## What the task requires
Reproduce this listing from its first line through the line with "Task: Open the Unknown search terms link", inclusive, leaving out all that follows.

## Supplied information
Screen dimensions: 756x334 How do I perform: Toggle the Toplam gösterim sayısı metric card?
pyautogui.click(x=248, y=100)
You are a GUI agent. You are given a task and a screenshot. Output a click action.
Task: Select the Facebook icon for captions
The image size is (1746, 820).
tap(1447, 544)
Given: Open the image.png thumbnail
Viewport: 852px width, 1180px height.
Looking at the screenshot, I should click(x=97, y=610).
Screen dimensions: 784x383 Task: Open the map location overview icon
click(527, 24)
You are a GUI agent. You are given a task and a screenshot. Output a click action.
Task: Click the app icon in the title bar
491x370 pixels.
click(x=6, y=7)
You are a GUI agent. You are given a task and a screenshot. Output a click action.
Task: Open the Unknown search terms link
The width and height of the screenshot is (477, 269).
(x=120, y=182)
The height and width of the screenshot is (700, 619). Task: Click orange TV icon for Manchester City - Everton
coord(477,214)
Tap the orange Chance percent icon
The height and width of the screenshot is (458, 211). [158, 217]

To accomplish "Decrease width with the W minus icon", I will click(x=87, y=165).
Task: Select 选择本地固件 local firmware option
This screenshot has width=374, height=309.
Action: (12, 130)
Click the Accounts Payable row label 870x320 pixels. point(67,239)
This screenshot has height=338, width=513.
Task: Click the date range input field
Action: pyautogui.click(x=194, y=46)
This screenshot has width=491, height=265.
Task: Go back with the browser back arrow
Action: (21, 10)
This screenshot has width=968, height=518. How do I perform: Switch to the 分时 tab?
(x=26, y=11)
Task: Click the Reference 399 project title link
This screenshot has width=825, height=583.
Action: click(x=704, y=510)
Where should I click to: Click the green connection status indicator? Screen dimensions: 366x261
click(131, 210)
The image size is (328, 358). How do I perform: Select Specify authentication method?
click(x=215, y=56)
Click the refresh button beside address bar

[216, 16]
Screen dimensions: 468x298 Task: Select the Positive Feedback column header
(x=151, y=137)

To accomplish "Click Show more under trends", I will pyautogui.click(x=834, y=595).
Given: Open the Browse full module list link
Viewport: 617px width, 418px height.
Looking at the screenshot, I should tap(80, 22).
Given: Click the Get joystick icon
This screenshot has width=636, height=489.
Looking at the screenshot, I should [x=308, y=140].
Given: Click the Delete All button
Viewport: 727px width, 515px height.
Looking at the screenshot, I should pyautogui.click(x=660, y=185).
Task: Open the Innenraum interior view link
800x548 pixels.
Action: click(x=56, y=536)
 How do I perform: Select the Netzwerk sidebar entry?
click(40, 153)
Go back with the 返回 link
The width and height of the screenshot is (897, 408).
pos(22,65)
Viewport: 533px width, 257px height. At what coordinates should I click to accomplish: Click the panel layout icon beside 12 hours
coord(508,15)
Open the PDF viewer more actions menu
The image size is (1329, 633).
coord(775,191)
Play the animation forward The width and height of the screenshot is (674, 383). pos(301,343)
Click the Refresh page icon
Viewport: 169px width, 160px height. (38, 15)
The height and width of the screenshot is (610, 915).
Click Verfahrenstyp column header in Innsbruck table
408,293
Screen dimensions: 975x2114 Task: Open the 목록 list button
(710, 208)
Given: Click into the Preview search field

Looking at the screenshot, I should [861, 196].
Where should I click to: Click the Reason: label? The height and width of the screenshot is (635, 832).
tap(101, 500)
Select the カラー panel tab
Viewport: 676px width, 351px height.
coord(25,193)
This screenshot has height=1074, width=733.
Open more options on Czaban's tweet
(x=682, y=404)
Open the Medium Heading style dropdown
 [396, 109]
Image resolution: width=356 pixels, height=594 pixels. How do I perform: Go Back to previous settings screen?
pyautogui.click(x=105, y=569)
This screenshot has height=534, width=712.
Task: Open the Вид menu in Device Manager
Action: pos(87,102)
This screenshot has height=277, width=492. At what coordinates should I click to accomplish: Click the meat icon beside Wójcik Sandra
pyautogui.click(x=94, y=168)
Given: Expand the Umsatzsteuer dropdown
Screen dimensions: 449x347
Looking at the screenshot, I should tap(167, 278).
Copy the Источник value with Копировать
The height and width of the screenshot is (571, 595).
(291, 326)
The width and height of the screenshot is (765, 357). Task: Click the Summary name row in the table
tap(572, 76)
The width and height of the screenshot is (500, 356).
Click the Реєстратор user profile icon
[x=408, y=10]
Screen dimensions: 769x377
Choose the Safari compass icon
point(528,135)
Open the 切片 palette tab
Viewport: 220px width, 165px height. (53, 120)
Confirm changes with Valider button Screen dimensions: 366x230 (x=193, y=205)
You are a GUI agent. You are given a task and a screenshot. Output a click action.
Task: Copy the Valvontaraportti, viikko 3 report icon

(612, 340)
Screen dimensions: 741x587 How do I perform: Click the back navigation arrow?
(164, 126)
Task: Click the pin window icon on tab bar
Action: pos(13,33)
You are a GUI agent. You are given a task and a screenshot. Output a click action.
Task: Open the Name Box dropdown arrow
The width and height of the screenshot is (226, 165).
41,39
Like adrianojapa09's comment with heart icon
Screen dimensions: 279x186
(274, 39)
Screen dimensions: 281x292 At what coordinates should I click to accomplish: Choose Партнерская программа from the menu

## Exercise output
Screen dimensions: 756x334 How do I perform: Toggle the Toplam gösterim sayısı metric card?
pyautogui.click(x=248, y=100)
You are a GUI agent. You are given a task and a screenshot. Output a click action.
Task: Select the Facebook icon for captions
The image size is (1746, 820).
tap(1447, 544)
Given: Open the image.png thumbnail
Viewport: 852px width, 1180px height.
Looking at the screenshot, I should click(x=97, y=610).
Screen dimensions: 784x383 Task: Open the map location overview icon
click(527, 24)
You are a GUI agent. You are given a task and a screenshot. Output a click action.
Task: Click the app icon in the title bar
491x370 pixels.
click(x=6, y=7)
You are a GUI agent. You are given a task and a screenshot. Output a click action.
Task: Open the Unknown search terms link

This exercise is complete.